Some desires like erhica of food and drink, and indeed sex, are shared by everyone in a certain way. Aristotle begins by suggesting Socrates must be wrong, but comes to conclude at the end of Chapter 3 that “what Atistotle was looking for turns out to be the case”. He adds that it is only concerned with pains in a lesser and different way. Distributive Justice Geometric proportion: Also, a wasteful person at least benefits someone.

Aristotelis Ethica Nicomachea; recognovit brevique adnotatione critica instruxit I. Bywater

Aristotle notes that the type of friendship most likely to be hurt by complaints of unfairness is that of utility and reminds that “the objects and the personal relationships with which friendship is concerned appear [ This is a virtue we observe when we see how people act with regards to giving money, and things whose worth is thought of in terms of money.


In fact, ends Aristotle, stinginess is reasonably called the opposite of generosity, “both because it is a greater evil than wastefulness, and because people go wrong more often with it than from the sort of wastefulness described”. He argues that this makes it clear that pleasure is good. Re-issuedrevised by Hugh Tredennick. University of Chicago Press.

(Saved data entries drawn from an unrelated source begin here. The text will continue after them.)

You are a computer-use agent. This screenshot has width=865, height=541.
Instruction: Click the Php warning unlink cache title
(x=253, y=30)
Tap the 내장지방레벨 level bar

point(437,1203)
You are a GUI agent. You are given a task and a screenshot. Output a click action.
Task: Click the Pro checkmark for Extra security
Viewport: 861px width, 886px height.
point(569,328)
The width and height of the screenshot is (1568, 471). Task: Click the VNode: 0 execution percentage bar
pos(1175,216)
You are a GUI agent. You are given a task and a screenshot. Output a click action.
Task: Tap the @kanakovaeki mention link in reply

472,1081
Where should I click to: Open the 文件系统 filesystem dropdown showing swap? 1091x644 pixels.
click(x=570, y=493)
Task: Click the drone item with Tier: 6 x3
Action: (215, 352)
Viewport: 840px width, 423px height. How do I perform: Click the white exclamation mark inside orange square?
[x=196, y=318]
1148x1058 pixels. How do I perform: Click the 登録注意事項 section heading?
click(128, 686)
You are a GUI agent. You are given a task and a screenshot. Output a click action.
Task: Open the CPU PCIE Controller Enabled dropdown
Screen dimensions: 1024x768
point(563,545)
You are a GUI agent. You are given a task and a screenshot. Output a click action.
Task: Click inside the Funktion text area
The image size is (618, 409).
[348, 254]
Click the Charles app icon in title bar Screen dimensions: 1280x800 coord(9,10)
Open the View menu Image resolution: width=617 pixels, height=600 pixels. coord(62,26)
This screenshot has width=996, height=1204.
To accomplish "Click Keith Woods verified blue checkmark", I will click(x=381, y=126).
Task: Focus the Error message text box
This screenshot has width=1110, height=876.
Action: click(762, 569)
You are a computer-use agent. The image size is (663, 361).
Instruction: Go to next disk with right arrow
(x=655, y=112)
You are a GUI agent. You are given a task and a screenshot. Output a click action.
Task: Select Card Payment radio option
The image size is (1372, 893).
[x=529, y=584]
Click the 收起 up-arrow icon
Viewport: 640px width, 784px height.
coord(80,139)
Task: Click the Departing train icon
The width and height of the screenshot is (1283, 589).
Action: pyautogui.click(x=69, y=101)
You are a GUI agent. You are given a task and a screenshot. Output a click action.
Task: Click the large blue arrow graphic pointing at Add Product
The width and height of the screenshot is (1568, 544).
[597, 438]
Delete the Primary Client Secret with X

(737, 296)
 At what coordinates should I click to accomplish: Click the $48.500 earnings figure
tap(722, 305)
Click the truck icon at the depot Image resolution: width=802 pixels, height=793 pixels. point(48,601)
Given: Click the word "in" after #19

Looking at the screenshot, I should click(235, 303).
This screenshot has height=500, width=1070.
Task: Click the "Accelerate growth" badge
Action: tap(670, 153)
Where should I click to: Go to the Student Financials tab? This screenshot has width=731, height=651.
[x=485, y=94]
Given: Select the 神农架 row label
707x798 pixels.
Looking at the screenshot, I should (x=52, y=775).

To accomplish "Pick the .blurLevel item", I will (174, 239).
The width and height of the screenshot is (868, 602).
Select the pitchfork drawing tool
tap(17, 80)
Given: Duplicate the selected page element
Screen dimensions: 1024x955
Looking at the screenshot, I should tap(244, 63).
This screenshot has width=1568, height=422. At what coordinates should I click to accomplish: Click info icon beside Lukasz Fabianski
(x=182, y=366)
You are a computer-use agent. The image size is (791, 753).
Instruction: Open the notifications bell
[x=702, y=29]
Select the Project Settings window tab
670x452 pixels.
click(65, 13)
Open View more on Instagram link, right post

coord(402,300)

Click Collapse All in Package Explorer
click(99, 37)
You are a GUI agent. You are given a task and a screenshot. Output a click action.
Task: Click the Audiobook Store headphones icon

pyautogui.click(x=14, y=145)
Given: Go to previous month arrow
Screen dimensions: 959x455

It is sometimes possible that at least in the case of people who are friends for pleasure familiarity will lead to a better type of friendship, as the friends learn to admire each other’s characters.

People in such a state may sound like they have knowledge, like an actor or student reciting a lesson can. The obsequious areskos person is over-concerned with the pain they cause others, backing down too easily, even when it is dishonorable or harmful to do so, while a surly duskolos or quarrelsome dusteris person objects to everything and does not care what pain they cause others, never compromising.

One is through excitability, where a person does not wait for reason but follows the imagination, often having not been prepared for events. Finally Aristotle addresses a few questions raised earlier, on the basis of what he has explained: Someone who runs away becomes a coward, while someone who fears nothing is rash. Book IV, Chapter 3.